Feb 27, 2012

Ted Kooser's "Late February," Sandhill Cranes, Kensington





Late February by Ted Kooser : The Poetry Foundation


The wind was cold off Kent Lake yesterday, but the sky was pure blue, and the water looked cold and solid, but pure. It was one of those rare days when I feel beauty in a northern winter.

I had the thought too that I’ve never had an unpleasant experience at Kensington Metropark. I always feel as if I’ve entered rural America rather than the nearly five thousand planned acres where we suburbanites can forget weekday worries and feel in touch with nature for awhile.

I was excited to happen upon a pair of Sandhill Cranes, the first I’ve been able to photograph, though these shots aren’t as good as my real-life excitement was. 

As I was returning to the car, I met a chatty sixty-ish couple with two dogs, one nasty, snarling Samoyan and one friendly mutt, black and tan, medium-sized. They told me I’d missed a bald eagle in the area where I found the cranes; they were not at all impressed by my cranes. The wife seemed to be saying, “Well, of course. Who hasn’t seen Sandhill Cranes here? Are you also titillated by sparrows?”
That doesn’t match the dark turn toward the end of Ted Kooser’s “Late February,” but maybe there’s a loose connection when the subject is the beauty and doom of northern winters
 
I’m not sure I’d break Kooser's last five words into two lines, as he does, and I cannot see those children bending “to the work/of building dams,” but every other image cracks with truth and, by the way, accuracy. They are amplified by Kooser’s typically soft-spoken understatement, restraint, and dignity, which make him trustworthy, reliable, not some histrionic showman. Snow patches like discarded laundry, children who look like old men, “blue TVs/flashing . . .  in picture windows” are remarkable in the way they blend clarity, vividness and calm. I also admire the subtlety of cornfields that are being staked for suburban development, another kind of winter, one more signal of the decline of farming.

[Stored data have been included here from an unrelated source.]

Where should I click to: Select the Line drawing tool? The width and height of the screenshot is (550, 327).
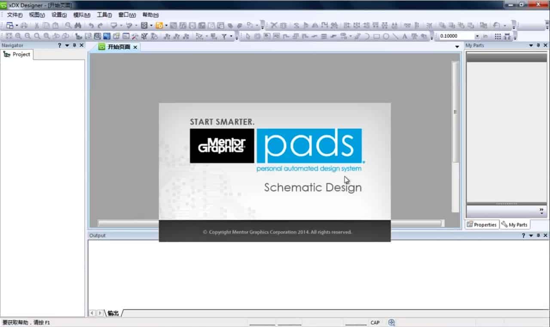(x=395, y=37)
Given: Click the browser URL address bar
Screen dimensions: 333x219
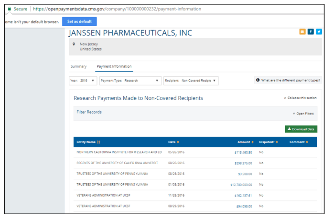Looking at the screenshot, I should click(143, 9).
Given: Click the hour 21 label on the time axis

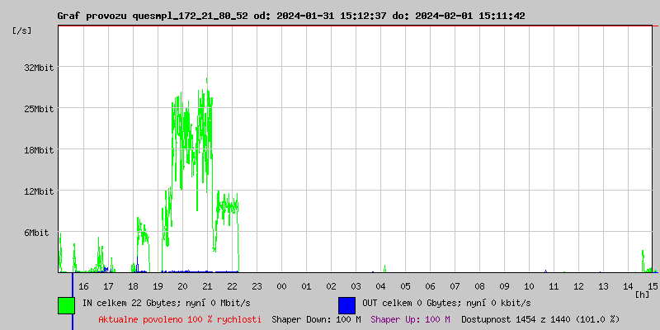Looking at the screenshot, I should pyautogui.click(x=207, y=285).
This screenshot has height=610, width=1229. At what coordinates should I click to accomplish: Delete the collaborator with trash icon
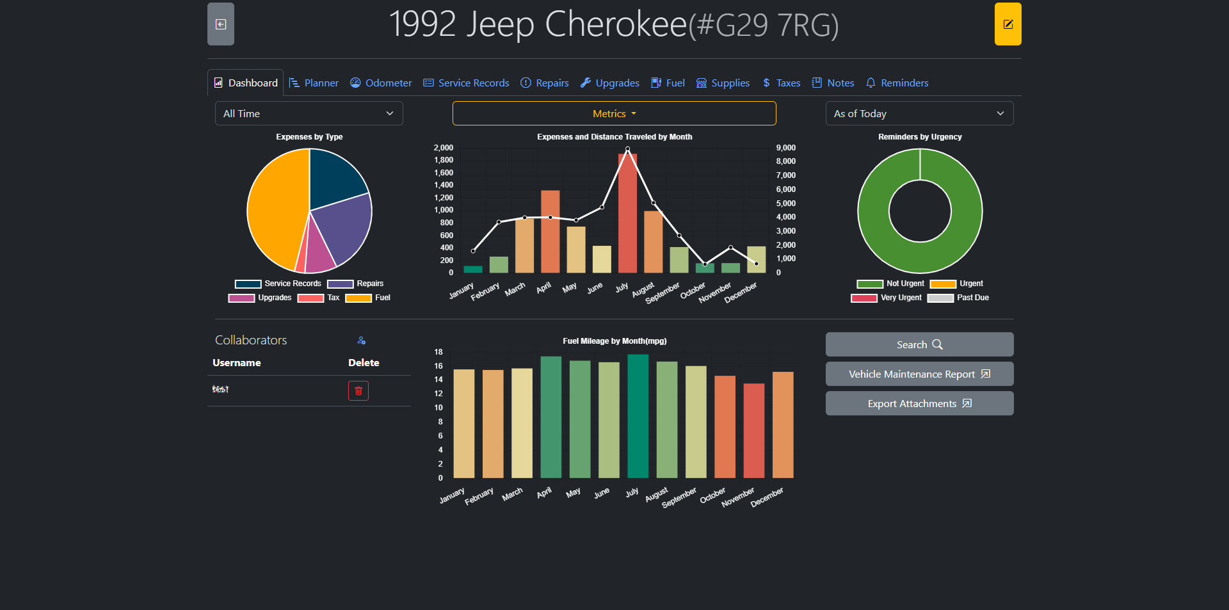358,390
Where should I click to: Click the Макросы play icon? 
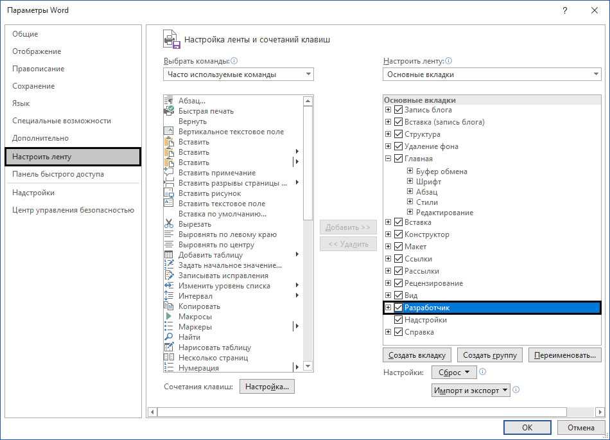(169, 317)
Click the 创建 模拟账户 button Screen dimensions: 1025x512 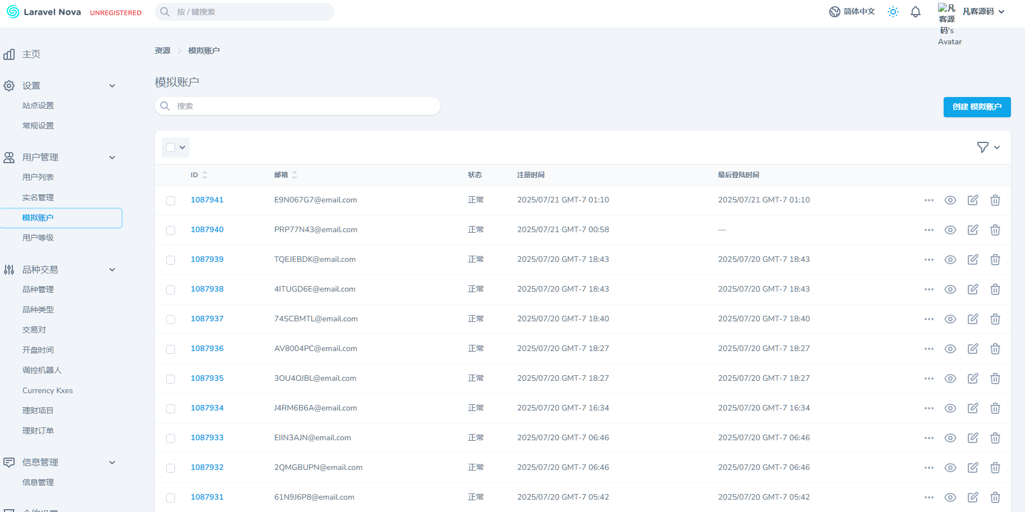[976, 107]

The revealing of the farmer and the likening of that to a tulip are bold turns. At first I thought, “Whoa. Easy there, Mr. Kooser. Let's not leap to a TV crime show.”  But after a couple of readings, I've warmed to that concluding simile—it’s sudden, dramatic, vital, the opposite of the ennui in the poem’s first two-thirds or so. Isn’t that precisely the way tulips and spring’s rebirth begin? If discovering a months-dead farmer is dramatic, so is the new life that replaces him. For such a laconic midwestern poem, this is startling stuff—just as it needs to be if we’re to receive, and believe, Ted Kooser’s news about life, death, and high drama, even in Nebraska.




By the way, my fairy godmother or muse or Some-Being must have been looking out for me:  I had no intention of pairing Nebraskan Ted Kooser with Sandhill Cranes, but there it is—the Platte River Valley is a renowned layover for cranes in migration.  “For the cranes, the Platte River Valley is the most important stopover on this migration. The river provides the perfect spot to rest, and the nearby farmlands and wet meadows offer an abundance of food. Without the energy gained along the Platte, cranes might arrive at their breeding grounds in a weakened condition—where food may be limited until the spring growing season begins.”  For more on cranes:  http://www.rowesanctuary.org/crane%20facts.htm

  Late February by Ted Kooser : The Poetry Foundation

Feb 23, 2012

Kevin Young's “The Mission” and Emily Dickinson's "I Heard a Fly Buzz"

The Mission by Kevin Young : Poetry Magazine


A useful, non-academic, good way to try to love poetry might be searching our own experiences for something similar to the poem we’re reading—better yet, a poem we remember and wonder why.
I suspect something like that is going on in Kevin Young’s excellent poem, “The Mission,” in which he’s remembering a funeral home across the street from his own place, probably in his youth. Those funeral scenes, homey and comforting in their way, remind him of Emily Dickinson’s “I Heard a Fly Buzz (465),” which gives him his closing line. (I was also thinking of “There’s Been a Death in the Opposite House,” discussed here last March— Banjo52: Emily Dickinson, "There’s been a Death, in the Opposite House").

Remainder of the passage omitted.